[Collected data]
────────
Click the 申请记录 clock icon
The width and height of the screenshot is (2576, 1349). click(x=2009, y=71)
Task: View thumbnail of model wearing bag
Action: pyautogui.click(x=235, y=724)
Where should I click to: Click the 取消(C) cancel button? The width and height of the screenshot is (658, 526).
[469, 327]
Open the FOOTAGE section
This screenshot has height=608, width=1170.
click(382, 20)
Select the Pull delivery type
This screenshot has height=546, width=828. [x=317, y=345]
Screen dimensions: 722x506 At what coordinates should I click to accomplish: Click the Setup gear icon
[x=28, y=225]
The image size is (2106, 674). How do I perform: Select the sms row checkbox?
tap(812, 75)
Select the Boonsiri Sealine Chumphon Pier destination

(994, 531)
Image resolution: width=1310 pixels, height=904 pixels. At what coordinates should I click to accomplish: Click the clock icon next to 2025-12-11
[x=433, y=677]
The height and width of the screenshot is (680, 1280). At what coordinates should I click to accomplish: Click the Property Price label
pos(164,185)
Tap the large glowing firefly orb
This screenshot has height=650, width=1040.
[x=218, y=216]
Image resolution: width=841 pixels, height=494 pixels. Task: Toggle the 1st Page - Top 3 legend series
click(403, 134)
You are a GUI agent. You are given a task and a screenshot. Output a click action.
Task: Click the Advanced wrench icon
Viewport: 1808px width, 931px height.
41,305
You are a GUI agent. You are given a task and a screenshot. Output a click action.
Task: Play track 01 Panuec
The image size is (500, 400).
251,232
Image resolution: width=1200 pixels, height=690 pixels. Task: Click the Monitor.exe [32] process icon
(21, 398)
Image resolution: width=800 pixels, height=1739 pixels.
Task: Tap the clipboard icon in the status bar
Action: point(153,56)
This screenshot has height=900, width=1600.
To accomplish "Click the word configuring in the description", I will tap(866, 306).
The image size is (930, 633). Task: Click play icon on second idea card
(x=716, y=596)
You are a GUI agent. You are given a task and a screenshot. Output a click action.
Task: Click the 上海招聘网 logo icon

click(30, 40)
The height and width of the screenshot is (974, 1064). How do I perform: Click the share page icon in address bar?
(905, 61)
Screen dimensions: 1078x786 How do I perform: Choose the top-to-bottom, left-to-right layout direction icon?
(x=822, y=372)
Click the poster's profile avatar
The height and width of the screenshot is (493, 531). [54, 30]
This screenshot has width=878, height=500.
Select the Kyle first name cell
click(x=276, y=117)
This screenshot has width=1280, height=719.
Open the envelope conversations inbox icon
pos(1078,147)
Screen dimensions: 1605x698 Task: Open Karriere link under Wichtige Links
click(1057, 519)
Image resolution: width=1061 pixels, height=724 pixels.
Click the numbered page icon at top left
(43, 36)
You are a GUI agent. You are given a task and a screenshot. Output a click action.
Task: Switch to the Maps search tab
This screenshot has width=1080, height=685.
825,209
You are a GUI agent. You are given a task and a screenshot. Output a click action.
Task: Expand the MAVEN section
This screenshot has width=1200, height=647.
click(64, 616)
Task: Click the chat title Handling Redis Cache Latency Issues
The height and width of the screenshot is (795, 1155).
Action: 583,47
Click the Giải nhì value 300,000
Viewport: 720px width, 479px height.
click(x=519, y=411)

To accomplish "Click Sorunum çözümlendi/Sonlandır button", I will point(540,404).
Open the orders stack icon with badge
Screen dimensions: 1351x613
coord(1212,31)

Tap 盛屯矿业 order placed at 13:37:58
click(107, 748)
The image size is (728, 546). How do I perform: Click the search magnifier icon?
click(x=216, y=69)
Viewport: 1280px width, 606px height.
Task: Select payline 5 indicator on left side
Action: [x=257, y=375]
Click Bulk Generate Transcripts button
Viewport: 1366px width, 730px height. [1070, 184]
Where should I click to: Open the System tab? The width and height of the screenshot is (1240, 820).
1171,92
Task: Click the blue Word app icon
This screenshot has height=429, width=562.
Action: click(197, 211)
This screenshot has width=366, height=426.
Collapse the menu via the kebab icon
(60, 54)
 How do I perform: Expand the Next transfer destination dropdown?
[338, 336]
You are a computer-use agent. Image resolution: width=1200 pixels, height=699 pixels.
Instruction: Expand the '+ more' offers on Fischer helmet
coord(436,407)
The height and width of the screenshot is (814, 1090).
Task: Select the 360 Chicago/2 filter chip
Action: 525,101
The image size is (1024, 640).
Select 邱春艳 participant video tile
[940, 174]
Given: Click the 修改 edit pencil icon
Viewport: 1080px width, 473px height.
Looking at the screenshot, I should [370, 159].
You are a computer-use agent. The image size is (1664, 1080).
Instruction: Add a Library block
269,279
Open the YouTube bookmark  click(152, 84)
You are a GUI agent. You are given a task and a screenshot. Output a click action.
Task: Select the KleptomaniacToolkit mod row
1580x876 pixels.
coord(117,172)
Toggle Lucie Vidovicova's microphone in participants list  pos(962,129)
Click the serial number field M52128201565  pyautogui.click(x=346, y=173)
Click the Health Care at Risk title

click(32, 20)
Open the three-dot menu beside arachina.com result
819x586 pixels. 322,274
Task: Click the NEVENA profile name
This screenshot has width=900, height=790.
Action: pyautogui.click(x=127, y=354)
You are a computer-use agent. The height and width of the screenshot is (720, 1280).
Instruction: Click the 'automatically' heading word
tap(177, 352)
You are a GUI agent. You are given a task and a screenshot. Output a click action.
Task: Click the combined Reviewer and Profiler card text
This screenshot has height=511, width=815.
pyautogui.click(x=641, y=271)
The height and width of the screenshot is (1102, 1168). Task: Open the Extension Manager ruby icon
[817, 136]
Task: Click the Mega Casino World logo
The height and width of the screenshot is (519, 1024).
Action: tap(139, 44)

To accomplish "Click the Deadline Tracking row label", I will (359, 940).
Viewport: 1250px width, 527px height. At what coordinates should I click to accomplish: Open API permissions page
────────
▸ TASK TO CARRY OUT: Return each line from the data where the string "section" can be found.

▸ TASK RESULT:
Open the FOOTAGE section
Task: Expand the MAVEN section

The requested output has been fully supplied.